同じ場所に長期間男女そろっているというと、まずは、新卒者向けの新入社員研修です。
それを例に考えてみましょう。
同一カリキュラム、同一期間、名簿だって男女まぜこぜのあいうえお順で作っているよ。男女同等に扱っているよ、と人事や人材開発の方はおっしゃるでしょう。私たち講師もそれぞれのクライアント先で、男性も女性もなく、扱います。
しかし、よくこういうことが起こるのです。人事の方がつい言ってしまうセリフ。
教室のレイアウト変更があるとき。
お弁当を運ぶとき。
支給される何か(パソコンなど)が届いて配布するとき。
重い何かを配るとき。
「これから机といすを運ぶから、男性3人くらい手伝ってくれない?」
「お弁当を運ぶから、男性2人、給湯室へ取りに行って」
・・・
そう、力仕事の時、「男性」限定で依頼してしまうのですね。
この時点で、同等に扱っていなくなるんです。
これ2つの視点でよくないなと思うんですね。
・女性が「力仕事」は期待されていないと暗に思い、自分のできることに限界を決めてしまう可能性がある
・男性が「力仕事」=いわゆる”男性らしさ”、を期待されてしまうことのプレッシャーを持つ可能性がある
女性だって力持ちはいるし、男性だって力持ちではない人もいるでしょう。
だから、上記のセリフは、こういう風に言うほうがよいと思うわけです。
「これから机といすを運ぶから、誰か3人くらい手伝ってくれない?」
「お弁当を運ぶから、誰か2人、給湯室へ取りに行って」
と。
逆を考えたら、違和感の正体はわかると思います。
「机をきれいに拭いてほしいので女性2人、雑巾がけしておいて」
「女性2人、お茶入れてくれないかな」
・・・何か引っかかるでしょ?
「そうはいっても、男性と女性は肉体的に違うでしょう」という反論もあると思いますが、最初から「力仕事があるから、男性、ちょっと来てーー」というのと、「力仕事があるから、誰か手伝って―、男女問わず!」というのとでは、新入社員の意識が変わってくると思うのですね。

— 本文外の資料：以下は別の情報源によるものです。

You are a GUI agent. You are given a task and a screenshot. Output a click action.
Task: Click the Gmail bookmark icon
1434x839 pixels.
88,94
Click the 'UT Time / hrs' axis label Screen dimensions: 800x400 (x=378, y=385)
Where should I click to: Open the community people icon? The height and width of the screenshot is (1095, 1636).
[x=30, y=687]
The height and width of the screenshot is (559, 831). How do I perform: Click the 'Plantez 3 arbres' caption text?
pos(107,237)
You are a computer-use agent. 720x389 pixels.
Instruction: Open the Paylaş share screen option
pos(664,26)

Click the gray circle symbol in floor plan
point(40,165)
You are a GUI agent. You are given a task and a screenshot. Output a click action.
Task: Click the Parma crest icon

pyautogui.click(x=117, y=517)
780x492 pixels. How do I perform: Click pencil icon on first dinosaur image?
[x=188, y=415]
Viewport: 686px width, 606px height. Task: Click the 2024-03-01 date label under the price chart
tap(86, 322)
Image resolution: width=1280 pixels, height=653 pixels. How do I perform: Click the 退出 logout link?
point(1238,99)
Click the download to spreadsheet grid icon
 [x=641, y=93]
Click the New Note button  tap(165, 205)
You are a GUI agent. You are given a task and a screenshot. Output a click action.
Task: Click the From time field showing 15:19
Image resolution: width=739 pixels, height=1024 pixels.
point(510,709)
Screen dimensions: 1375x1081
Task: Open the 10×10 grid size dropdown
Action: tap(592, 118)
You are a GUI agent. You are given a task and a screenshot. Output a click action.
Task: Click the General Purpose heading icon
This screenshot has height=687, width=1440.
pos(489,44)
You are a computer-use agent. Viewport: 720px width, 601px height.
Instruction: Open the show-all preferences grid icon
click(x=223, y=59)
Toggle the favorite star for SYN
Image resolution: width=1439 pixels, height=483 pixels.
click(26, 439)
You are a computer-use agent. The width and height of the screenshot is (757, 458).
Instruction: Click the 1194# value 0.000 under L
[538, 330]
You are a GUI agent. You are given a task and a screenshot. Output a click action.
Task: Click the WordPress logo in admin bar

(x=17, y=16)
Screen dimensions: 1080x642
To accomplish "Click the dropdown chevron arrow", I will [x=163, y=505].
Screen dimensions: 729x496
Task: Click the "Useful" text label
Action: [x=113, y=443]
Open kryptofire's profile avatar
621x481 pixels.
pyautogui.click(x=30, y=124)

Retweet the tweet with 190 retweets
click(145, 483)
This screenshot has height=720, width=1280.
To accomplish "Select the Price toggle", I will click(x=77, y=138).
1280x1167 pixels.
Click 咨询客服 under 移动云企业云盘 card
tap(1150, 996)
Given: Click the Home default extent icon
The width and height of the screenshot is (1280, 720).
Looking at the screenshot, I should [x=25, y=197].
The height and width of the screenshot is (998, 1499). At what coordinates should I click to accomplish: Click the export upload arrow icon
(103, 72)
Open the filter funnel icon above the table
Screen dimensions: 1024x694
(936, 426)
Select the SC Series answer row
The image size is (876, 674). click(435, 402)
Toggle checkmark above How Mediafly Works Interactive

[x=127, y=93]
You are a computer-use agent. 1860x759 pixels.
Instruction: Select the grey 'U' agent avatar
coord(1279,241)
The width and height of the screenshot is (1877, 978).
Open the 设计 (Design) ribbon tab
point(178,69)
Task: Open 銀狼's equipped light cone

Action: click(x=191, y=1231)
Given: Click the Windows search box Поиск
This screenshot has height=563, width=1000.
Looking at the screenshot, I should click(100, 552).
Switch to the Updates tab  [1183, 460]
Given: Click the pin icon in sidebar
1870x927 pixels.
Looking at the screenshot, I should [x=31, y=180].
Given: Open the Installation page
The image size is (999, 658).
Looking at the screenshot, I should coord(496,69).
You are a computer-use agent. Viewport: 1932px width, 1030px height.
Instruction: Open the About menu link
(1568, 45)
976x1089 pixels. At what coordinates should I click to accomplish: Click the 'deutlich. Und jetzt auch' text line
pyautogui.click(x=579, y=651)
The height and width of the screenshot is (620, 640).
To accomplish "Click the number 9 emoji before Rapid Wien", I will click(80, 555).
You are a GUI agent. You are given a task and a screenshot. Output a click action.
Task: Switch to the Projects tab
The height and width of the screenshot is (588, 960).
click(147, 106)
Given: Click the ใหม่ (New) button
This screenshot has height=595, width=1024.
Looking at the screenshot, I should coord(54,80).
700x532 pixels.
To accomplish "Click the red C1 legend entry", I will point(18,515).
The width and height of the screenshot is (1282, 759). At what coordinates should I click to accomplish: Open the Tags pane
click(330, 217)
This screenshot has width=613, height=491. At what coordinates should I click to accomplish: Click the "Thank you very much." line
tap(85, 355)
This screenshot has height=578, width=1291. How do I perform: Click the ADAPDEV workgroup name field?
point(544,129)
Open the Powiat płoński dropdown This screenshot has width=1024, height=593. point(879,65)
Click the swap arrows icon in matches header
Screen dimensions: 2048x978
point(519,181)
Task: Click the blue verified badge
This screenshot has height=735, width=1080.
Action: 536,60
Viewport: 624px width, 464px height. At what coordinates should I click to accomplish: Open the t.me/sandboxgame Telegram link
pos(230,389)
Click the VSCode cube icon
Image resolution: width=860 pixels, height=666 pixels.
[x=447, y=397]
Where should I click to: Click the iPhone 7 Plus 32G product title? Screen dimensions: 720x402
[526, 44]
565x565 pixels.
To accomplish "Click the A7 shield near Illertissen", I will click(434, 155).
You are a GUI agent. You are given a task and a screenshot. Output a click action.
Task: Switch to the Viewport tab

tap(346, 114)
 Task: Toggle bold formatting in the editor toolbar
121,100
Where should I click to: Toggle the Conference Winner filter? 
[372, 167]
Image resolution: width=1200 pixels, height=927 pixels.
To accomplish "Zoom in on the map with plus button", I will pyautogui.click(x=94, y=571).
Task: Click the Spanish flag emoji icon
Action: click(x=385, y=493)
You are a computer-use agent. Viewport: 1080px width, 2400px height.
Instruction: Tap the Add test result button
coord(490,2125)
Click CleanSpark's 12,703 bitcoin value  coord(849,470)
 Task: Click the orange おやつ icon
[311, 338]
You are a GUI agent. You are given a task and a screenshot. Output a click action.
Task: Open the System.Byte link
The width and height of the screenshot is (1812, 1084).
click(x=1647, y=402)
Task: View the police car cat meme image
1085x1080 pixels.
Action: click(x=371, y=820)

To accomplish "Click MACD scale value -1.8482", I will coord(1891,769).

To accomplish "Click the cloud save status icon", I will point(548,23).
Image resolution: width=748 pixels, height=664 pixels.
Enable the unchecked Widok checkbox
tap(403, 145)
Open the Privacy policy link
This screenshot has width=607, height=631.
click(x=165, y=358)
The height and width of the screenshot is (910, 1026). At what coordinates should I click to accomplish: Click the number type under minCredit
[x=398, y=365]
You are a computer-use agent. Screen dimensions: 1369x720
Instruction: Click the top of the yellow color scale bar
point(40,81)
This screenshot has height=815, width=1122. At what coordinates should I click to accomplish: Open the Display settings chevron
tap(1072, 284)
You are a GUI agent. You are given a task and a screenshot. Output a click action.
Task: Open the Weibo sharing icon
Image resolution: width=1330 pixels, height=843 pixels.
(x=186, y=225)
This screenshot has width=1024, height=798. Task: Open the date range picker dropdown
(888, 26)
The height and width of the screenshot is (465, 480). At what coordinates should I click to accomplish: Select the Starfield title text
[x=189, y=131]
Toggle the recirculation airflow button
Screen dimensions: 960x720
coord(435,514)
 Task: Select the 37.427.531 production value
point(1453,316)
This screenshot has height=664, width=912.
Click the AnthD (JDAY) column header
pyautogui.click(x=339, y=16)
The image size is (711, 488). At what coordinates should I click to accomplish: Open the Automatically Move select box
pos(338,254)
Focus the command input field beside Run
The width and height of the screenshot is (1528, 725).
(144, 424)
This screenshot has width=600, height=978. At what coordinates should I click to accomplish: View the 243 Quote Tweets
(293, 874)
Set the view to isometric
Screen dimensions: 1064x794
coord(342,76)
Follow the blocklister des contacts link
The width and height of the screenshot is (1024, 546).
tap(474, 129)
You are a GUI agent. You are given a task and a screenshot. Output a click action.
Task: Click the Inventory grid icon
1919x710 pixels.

女性に対する「過度の配慮」は、女性の可能性の芽を摘む可能性もあり、また、男性にもプレッシャーを与えることがありうる、ということはちょっと意識していたいことです。
以下は、そんなことを思いながら読んだ本です。
『女子のキャリア』
中に出てくる職場の例が私にとっては経験したことがないものも多く、驚愕しました。私の勤務先(DECと現在の職場の2つだけですが)は、ずいぶん、男女の差を感じさせない風土があるな、とあらためて認識しました。
たとえば、力仕事は男女問わずやりますし、「男性だけー」「女性だけー」と言われたこともないです。この本には、「男性の”昭和”な鍛え方」の例もたんまりと出てきて、「うわ、大変だなあ」と思ってしまいました。
「働く女性を取り巻く環境の変化」とか「いまの時代のキャリア形成」など、とにかく色々と考えさせられる本です。「過度の配慮」についても出てきます。